A la necesidad de un plástico enorme se añadió otra un poco más acuciante. A las dos de la tarde no había becerros. Un atolladero burocrático los mantenía paralizados en un parking de un restaurante en Andújar. Habían abandonado el campo a la una y minutos antes de las dos un mensaje paralizó la comitiva, enviado parece mientras echaban la llave en la oficina. “No tienen permiso para salir de Jaén”. Se cortó el hilo del miedo. Mientras el festival se suspendía, una muerte estrujada contra las horas inhábiles de un día laboral, la gente iba llegando a Córdoba, acomodándose en sus hoteles, confirmando las reservas en los restaurantes. Hubo llamadas entre nosotros. También silencios más graves que en el patio de cuadrillas. Era nuestro secreto que hubiese muchas posibilidades de vestirnos de corto para comer con la familia y echar un sábado apañado. Un teléfono ardía en Sevilla.

Comimos como si nada, todo va estupendo, sí. Apareció un Seat Alhambra con un carrito enganchado. “Hay plásticos”. Ahogamos un grito y salimos para La Carlota. En el coche de los que íbamos desde Córdoba se mezclaban mochilas, maletas, ropa, trastos y palillos, cáncamos y pinchos con la funda de los trajes, los sombreros y las botas. Qué poco torero el último viaje. En el ambiente flotaba una sensación liviana. Era imposible concentrarse sin becerros, claro. Había que hacer un esfuerzo por pasar miedo. Los plásticos estaban en un lugar al lado del pueblo que olía a pájaro. Había sueltos pavos normales, reales y gallinas, pienso por todos lados y ese olor a gallinero. Negros, liados, enrollados, cubiertos de un polvillo gris asqueroso, dentro de una nave, esperaban unos cuantos cortes de plástico. Fue reconfortante deslizarlos, cuadrarlos entorno al círculo de albero, arropar a nuestra placita, cubrir lo máximo posible. Se hizo de noche poniendo pesos, aguantando las primeras gotas.

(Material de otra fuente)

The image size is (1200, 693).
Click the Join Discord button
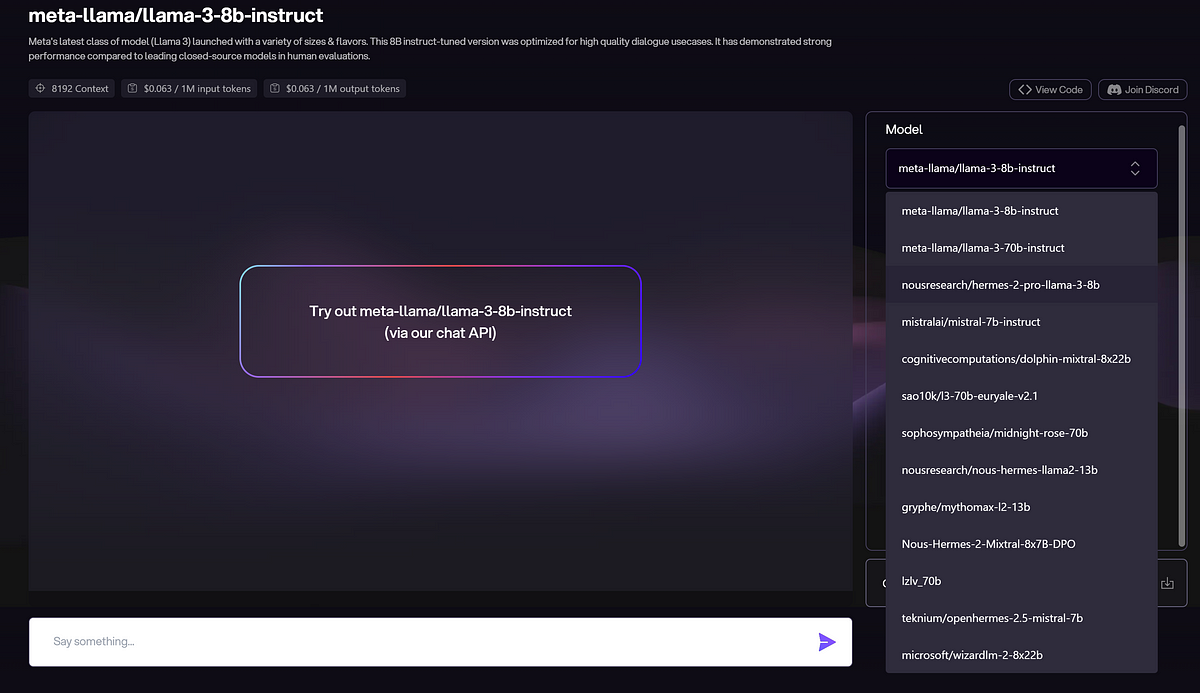coord(1143,90)
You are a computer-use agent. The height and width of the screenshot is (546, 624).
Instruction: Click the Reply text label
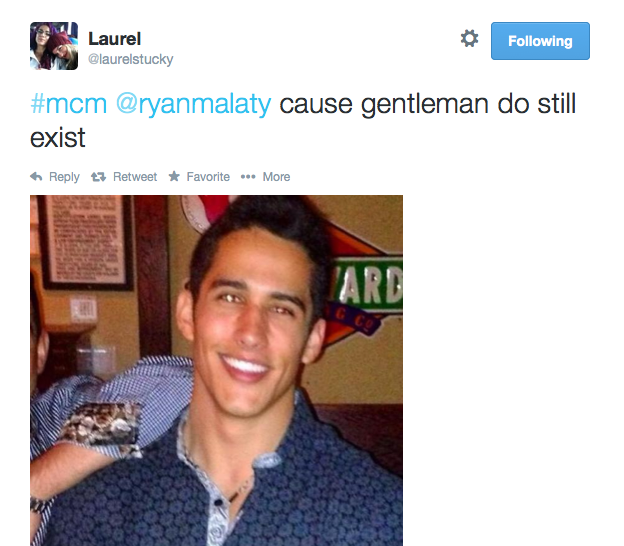tap(64, 177)
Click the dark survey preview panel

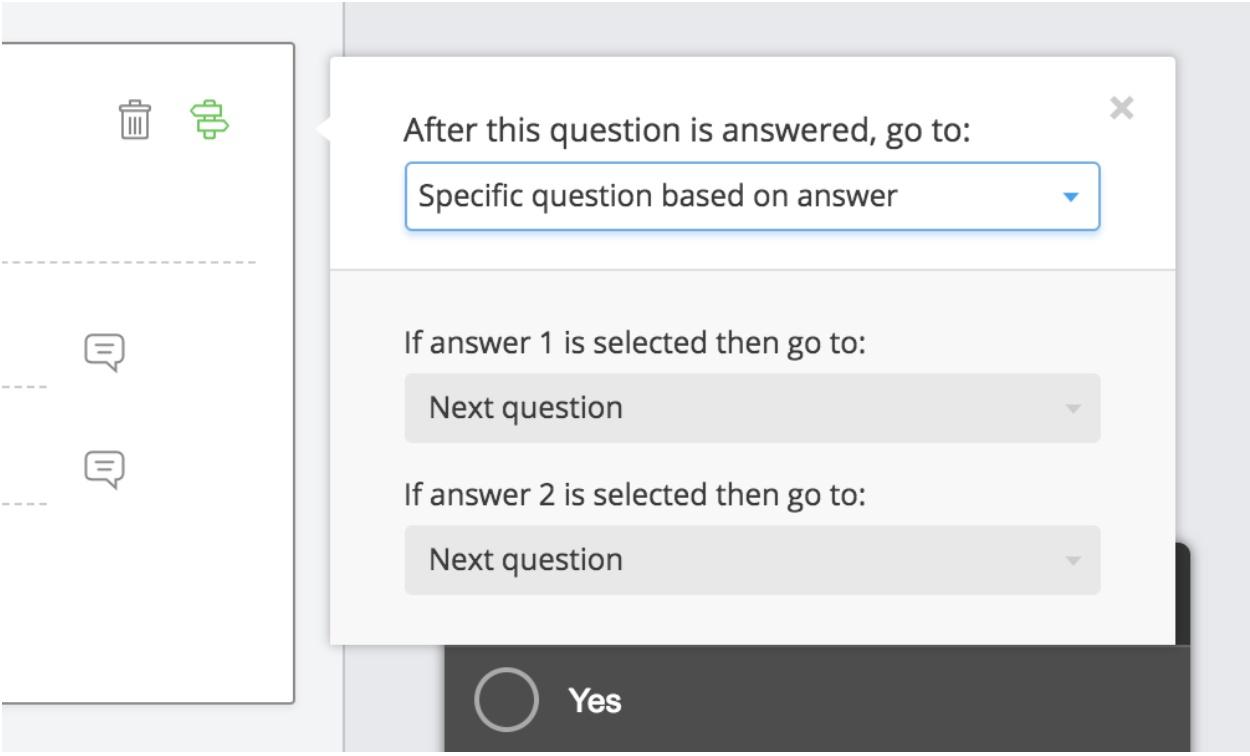tap(817, 700)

Siete horas después, los becerros seguían aparcados. Los papeles estaban desperdigados. Al no hacerse efectivo el permiso para el traslado de los animales, los trabajadores que se habían encargado de ello se llevaron el trabajo a casa, como si tuviera solución el lunes. El transportista obligó a mantener abierta una oficina a las nueve de la noche en el que fue el acto más heroico del fin de semana, reteniendo y aguantando la mirada a un señor que ya había cumplido sus horas hasta que se reunieron de nuevo todos los documentos. Finalmente, arrancó el camión después de 150 llamadas –están contadas-, un par de amenazas bordeando el código penal y tantos favores en el debe como para pasar el resto del año devolviéndolos, pero se consiguió lo imposible: localizar a un funcionario un viernes después de comer en Andalucía.

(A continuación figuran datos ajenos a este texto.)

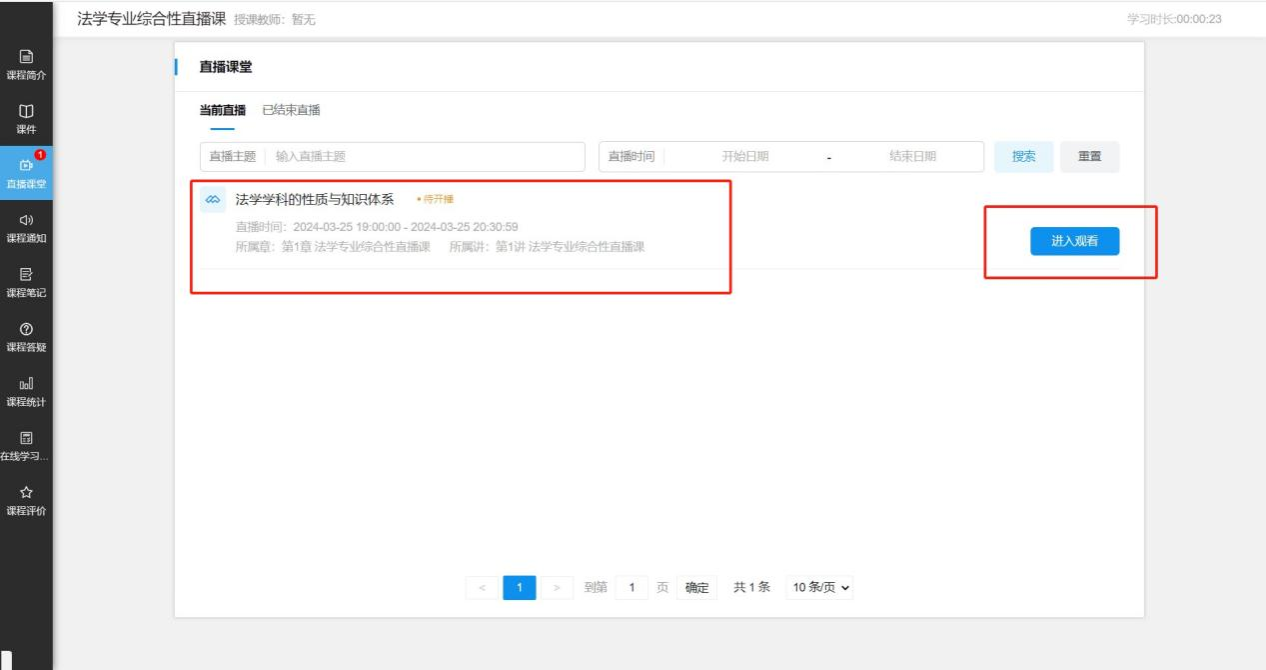The width and height of the screenshot is (1266, 670).
Task: Select 直播课堂 sidebar icon
Action: pyautogui.click(x=26, y=166)
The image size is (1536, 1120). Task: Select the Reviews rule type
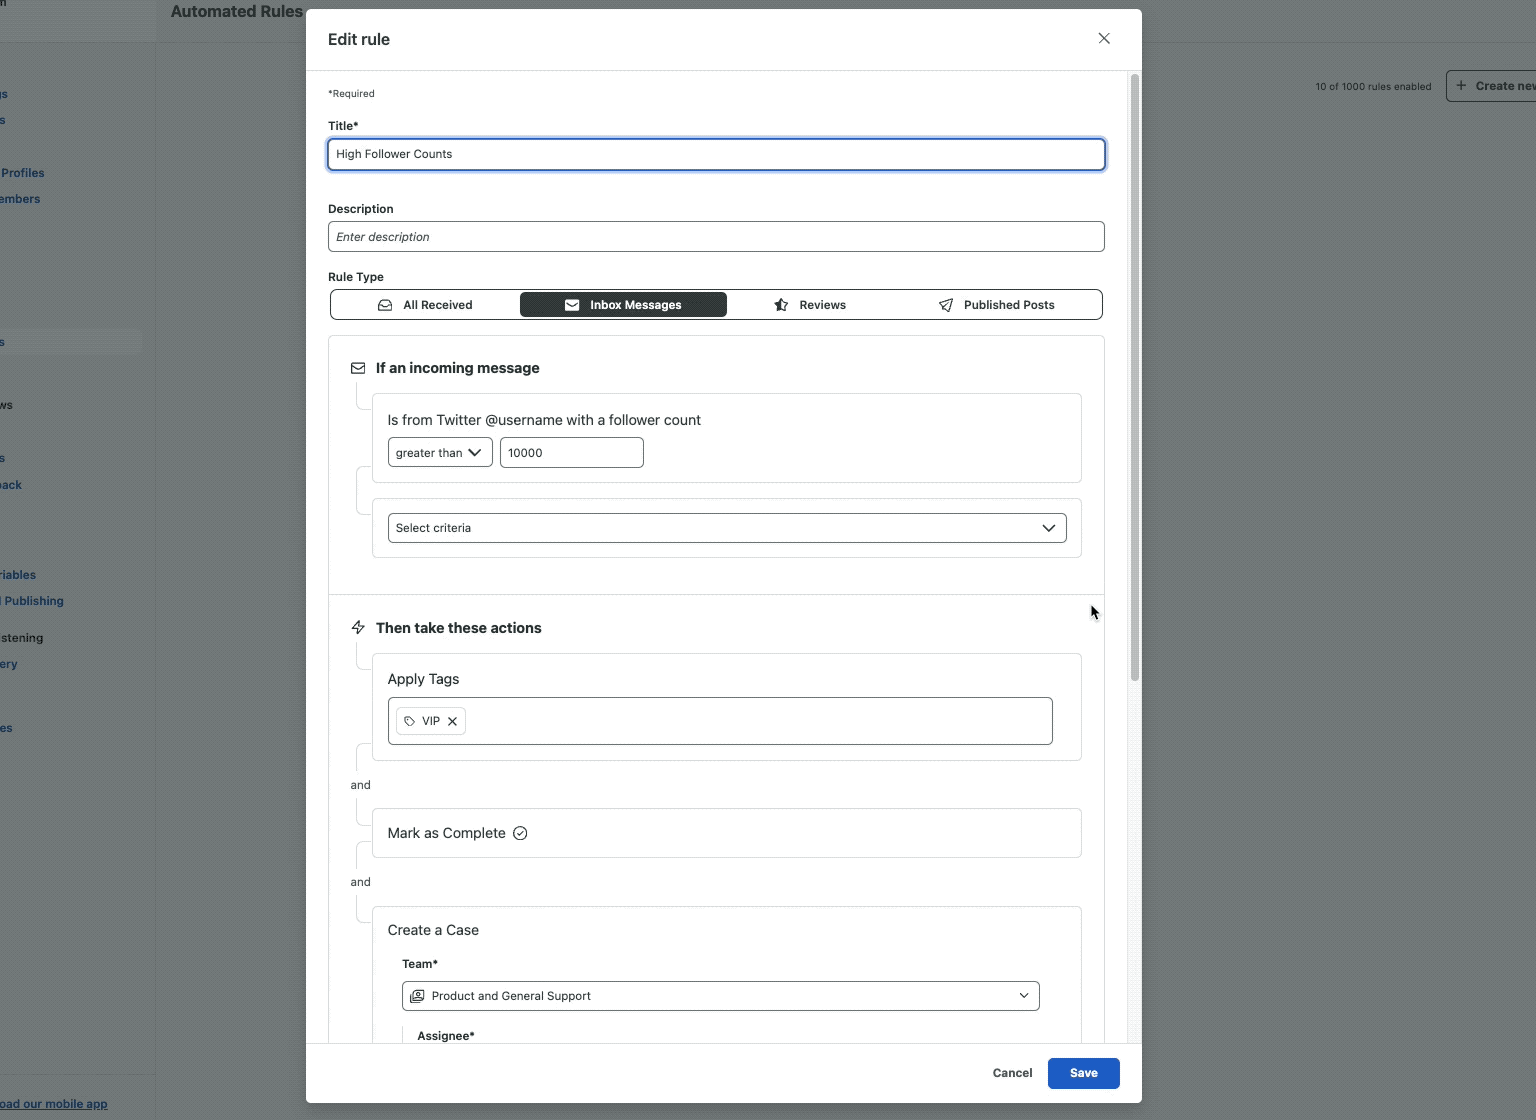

La alegría fue tal, que una vez concluido el desembarque, oler a bravo sabiendo que es para ti está en el top five de sensaciones chungas, nos fuimos a celebrarlo por todo lo alto. A las 12 de la noche, doce horas antes del paseíllo, estábamos veinte tíos ocupando cuatro mesas en el único restaurante abierto en La Carlota. Reímos y comimos ya de madrugada como si no hubiese nada que hacer al día siguiente. Junto a nosotros, Miguel Bienvenida, que nos contó que le había dejado a Jorge, que abría el cartel, una espada propiedad del Papa Negro. La había utilizado luego Manolete para matar su primer becerro y también todos los toreros que continuaron la dinastía, nietos y bisnietos. Ya si que no había presión, todo el protagonismo era para esa espada y Fuentes, el siguiente en apuntar su nombre a una lista que pesa toneladas de historia. Incluso pensamos en abrir la mañana con alguien portando el acero sobre un cojín y e ir todos detrás de una sola vez.

Finalmente, el paseíllo rompió con normalidad bajo un cielo gris que sostenía un océano. Descargó la lluvia, todo salió redondo, hubo millones de milagros, inapreciables, momentos estelares para cada uno y embistieron cuatro de los cinco becerros. Compartimos de manera natural nuestra afición con 600 personas, fuimos tan felices durante dos horas, la gente con nosotros, y lo festejamos como si el mundo se acabara ahí, en un abrazo infinito. Pero no. Hubo un domingo y desde entonces sólo lunes, una sucesión interminable de lunes.